* _EXERCISE DIRECTIONS_
Update everything from the line containing "What do you see at coordinates (227, 257)" down to the line containing "In order to click on profile" by replacing "screenshot" with "screen image", leaving all else unchanged, and give back only those lines.

* _DATA SUPPLIED_

▼

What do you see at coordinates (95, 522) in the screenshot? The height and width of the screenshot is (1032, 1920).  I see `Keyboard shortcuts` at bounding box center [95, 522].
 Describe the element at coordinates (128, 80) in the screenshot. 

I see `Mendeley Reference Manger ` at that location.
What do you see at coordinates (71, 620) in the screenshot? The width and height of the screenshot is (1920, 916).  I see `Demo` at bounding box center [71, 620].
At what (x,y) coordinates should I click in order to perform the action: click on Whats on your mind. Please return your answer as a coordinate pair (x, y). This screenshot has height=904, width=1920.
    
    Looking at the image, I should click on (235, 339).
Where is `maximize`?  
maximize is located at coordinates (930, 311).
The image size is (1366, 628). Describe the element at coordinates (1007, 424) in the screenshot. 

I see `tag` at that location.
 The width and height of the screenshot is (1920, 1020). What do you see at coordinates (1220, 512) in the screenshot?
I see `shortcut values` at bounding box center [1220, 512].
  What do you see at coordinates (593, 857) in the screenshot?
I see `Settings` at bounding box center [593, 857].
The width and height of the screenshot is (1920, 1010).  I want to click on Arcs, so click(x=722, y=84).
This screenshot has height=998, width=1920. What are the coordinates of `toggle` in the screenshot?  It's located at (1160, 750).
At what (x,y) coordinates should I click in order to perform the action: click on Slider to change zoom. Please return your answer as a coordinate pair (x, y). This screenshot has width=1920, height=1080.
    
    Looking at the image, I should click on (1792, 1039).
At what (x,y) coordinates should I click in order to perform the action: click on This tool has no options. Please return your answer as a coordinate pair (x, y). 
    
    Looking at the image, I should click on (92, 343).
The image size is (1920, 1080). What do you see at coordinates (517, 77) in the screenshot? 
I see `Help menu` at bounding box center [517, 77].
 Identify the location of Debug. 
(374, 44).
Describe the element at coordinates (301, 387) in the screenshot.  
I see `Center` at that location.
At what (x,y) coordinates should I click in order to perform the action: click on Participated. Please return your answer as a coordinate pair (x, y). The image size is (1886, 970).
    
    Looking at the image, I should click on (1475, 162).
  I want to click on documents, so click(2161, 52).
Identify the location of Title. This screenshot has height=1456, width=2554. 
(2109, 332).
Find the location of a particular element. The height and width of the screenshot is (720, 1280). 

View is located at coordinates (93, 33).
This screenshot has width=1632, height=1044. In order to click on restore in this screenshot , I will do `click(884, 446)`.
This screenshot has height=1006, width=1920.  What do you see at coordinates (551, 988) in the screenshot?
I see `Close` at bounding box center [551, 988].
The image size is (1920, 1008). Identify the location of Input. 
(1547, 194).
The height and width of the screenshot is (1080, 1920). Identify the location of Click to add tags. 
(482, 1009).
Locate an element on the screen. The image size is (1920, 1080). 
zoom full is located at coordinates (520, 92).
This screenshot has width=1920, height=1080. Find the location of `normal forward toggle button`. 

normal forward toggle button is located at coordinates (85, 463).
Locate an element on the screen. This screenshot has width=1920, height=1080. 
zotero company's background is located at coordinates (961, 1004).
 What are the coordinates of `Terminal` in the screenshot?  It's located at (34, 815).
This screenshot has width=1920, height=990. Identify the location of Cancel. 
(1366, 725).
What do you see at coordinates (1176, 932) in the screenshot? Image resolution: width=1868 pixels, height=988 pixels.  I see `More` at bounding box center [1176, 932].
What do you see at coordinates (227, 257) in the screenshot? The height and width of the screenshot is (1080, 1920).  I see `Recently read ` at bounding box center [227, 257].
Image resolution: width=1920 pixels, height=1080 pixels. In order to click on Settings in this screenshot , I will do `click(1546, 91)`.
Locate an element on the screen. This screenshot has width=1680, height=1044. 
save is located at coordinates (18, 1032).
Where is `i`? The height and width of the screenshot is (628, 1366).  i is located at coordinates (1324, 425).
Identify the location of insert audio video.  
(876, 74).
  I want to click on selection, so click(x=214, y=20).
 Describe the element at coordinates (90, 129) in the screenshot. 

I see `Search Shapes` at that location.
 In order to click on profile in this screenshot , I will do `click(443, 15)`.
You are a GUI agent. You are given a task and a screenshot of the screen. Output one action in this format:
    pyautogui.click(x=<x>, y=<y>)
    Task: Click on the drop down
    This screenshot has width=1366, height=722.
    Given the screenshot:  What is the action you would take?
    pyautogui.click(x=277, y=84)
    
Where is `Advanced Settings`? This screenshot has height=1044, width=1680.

▲

* _SOLUTION FOR THIS TASK_
What do you see at coordinates (227, 257) in the screen image? The height and width of the screen image is (1080, 1920).  I see `Recently read ` at bounding box center [227, 257].
Image resolution: width=1920 pixels, height=1080 pixels. In order to click on Settings in this screen image , I will do `click(1546, 91)`.
Locate an element on the screen. This screen image has width=1680, height=1044. 
save is located at coordinates (18, 1032).
Where is `i`? The height and width of the screen image is (628, 1366).  i is located at coordinates (1324, 425).
Identify the location of insert audio video.  
(876, 74).
  I want to click on selection, so click(x=214, y=20).
 Describe the element at coordinates (90, 129) in the screen image. 

I see `Search Shapes` at that location.
 In order to click on profile in this screen image , I will do `click(443, 15)`.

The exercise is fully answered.